(TASK 1)
Copy the passage on drugs from microorganisms word for word, from "3. Microorganisms: Microorganisms" to "from Penicillium notatum.".
(TASK 2)
Answer these questions using the passage on drugs from microorganisms:
(a) Penicillin G comes from which organism?
(b) What organism is asperlicin isolated from?
(c) What is ciclosporin used for?

(EXCERPT)
--*--
Vaccines/serra :   Anti-rabies vaccine (A.R.V), antitetanic serum (A.T.S),,anti-diphtheric serum, etc.
Replacement therapy : Liver extract.
3. Microorganisms: Microorganisms such as bacteria and fungi have been invaluable for discovering drugs and lead compounds. These microorganisms produce a large variety of antimicrobial agents which have evolved to give their hosts an advantage over their competitors in the microbiological world.
Fungi:   Penicillin G from Penicillium notatum.
Actinomycetes: Streptomycin from Streptomyces griseus
Bacteria: Bacitracin from Bacillus subtilus.
The screening of microorganisms became highly popular after the discovery of penicillin. Soil and water samples were collected from all over the world in order to study new bacterial or fungal strains, leading to an impressive arsenal of antibacterial agents such as the cephalosporins, tetracyclines, aminoglycosides, rifamycins, and chloramphenicol.
Although most of the drugs derived from microorganisms are used in antibacterial therapy, some microbial metabolites have provided lead compounds in other fields of medicine. For example, asperlicin - isolated from Aspergillus alliaceus - is a novel antagonist of a peptide hormone called cholecystokinin (CCK) which is involved in the control of appetite. CCK also acts as a neurotransmitter in the brain and is thought to be involved in panic attacks. Analogues of asperlicin may therefore have potential in treating anxiety. Other examples include the fungal metabolite lovastatin, which was the lead compound for a series of drugs that lower cholesterol levels, and another fungal metabolite called ciclosporin which is used to suppress the immune response after transplantation operations.
--*--
(INFORMATION SUPPLIED)

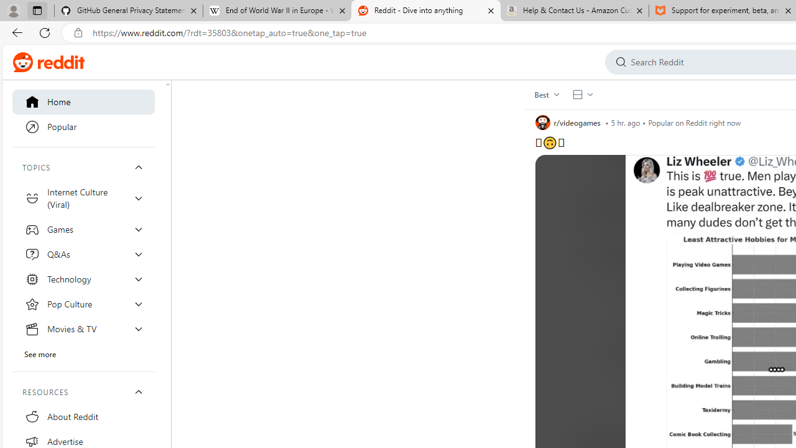  I want to click on 'Q&As', so click(83, 253).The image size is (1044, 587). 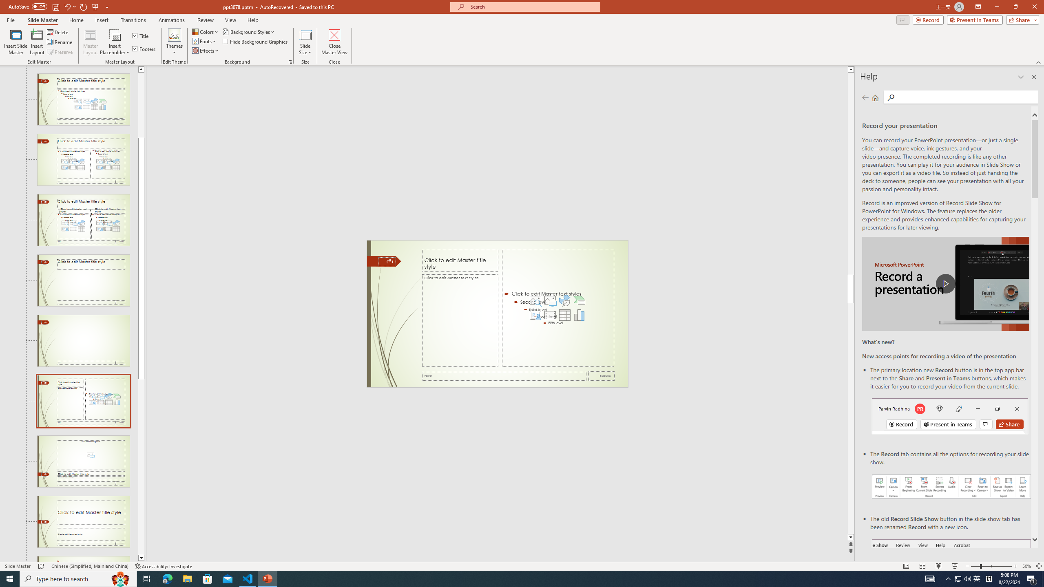 I want to click on 'Insert an Icon', so click(x=564, y=300).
--*--
(RESULT 1)
3. Microorganisms: Microorganisms such as bacteria and fungi have been invaluable for discovering drugs and lead compounds. These microorganisms produce a large variety of antimicrobial agents which have evolved to give their hosts an advantage over their competitors in the microbiological world.
Fungi:   Penicillin G from Penicillium notatum.

(RESULT 2)
(a) Penicillium notatum
(b) Aspergillus alliaceus
(c) Suppressing the immune response after transplantation operations